Machines can simply refrain from acting and risk their own destruction, unlike humans. The reduction in friendly fire incidents alone will make them more humane.
It needs context and meaning, emotion and motives
-There's that emotion thing again. Describe exactly what is emotion in a machine? Overclocking perhaps? What is the digital analog of adrenaline? What would rage and fury algorithms look like and why would they be useful?

How do we program machines to love think enemy?
xponen
not rated yet Aug 27, 2017
Here's DARPA's summary on AI development: https://www.youtu...1G3tSYpU
There is 3 milestone for AI development:
1) AI that is based on human knowledge
2) AI that is based on statistical reasoning
3) AI that is based on context

The 1st milestone is bots that solve a problem that a programmer understood well, such as Airlines route, GPS, or 'expert system' that advice doctors, or search engine.

The 2nd milestone is an AI that solve incomprehensible problem, eg: IBM's Watson can find answers to a quiz by reading million of text, or Deep Neural Network can learn how to identify objects from million of example. This allow AI to solve problem with infinite possibility such as board game "Go", or imitate human cognition such as recognising car, sign-board, or pedestrian.

The 3rd milestone is an AI that are aware of the relations between knowledge. This will lead to an AI that are able to transcript speeches while adopting the concept of context in its prediction.
xponen
not rated yet Aug 27, 2017
There is always this problem when we are discussing AI.... we often talked about the past, we didn't discuss what is the hurdle that a researcher of today is facing, and we didn't know what are they trying to solve.
Eikka
not rated yet Sep 05, 2017
Machines can simply refrain from acting and risk their own destruction, unlike humans.

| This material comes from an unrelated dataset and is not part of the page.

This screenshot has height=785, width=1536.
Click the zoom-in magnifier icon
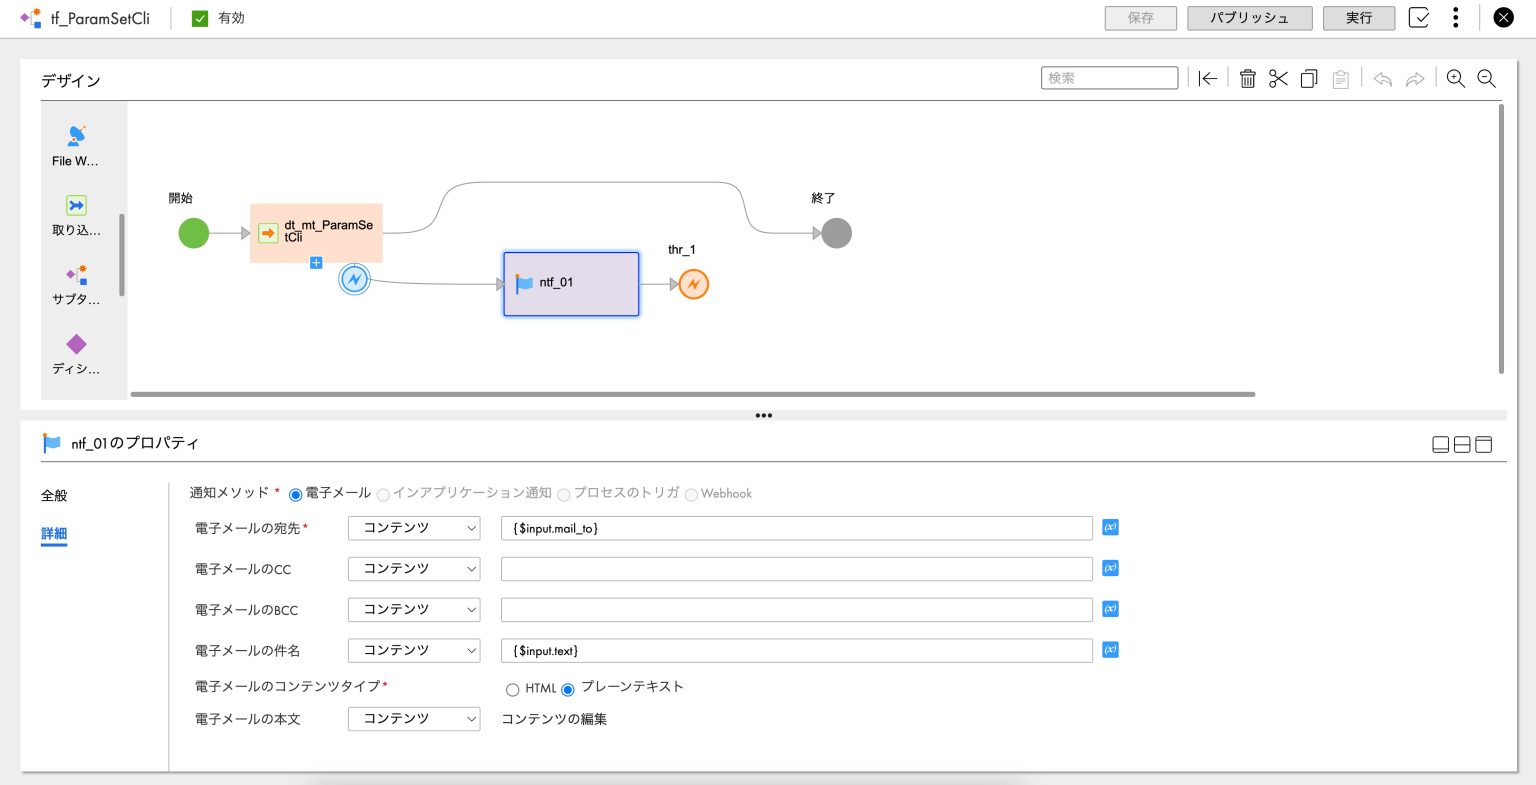[x=1456, y=78]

Unless a human is depending on the machine to act to save them. A self-driving car, an airplane on autopilot, a police robot trying to stop a crime, can't just throw their hands up and self-destruct when they get confused. They -have- to act or they fail their purpose.

Who would bother to send out an asteroid-mining robot that is sure to fail if it runs into any trouble? The investors would want it to come up with solutions, not just "error, shutting down".

How do we program machines to love think enemy?


We can't. That's the point. True intelligence is not programmable. It's not an algorithm.

Eikka
not rated yet Sep 08, 2017
The problem with discussing about AI is that everyone's looking for the intelligence in the wrong place.

If I say "hello", and a record player voices out "hello", that is the same action but not for the same reasons, yet when we evaluate what is "artifically intelligent", we judge it by the effect rather than the cause.

Now here's the tricky bit: Even we, people, are not intelligent solely by ourselves - put a person in sensory deprivation and pretty soon they stop functioning.
Intelligence is how we come up with actions, and that depends on who we are, where we are, and what we interact with - and that's not something you can ever program.

If you program an algorithm and its environment in order to produce a system that generates a particular action in a particular situation, you're holding all the strings. The machine is only doing what you make it do, and that's not intelligent. What you want is a machine that comes up with all that on its own.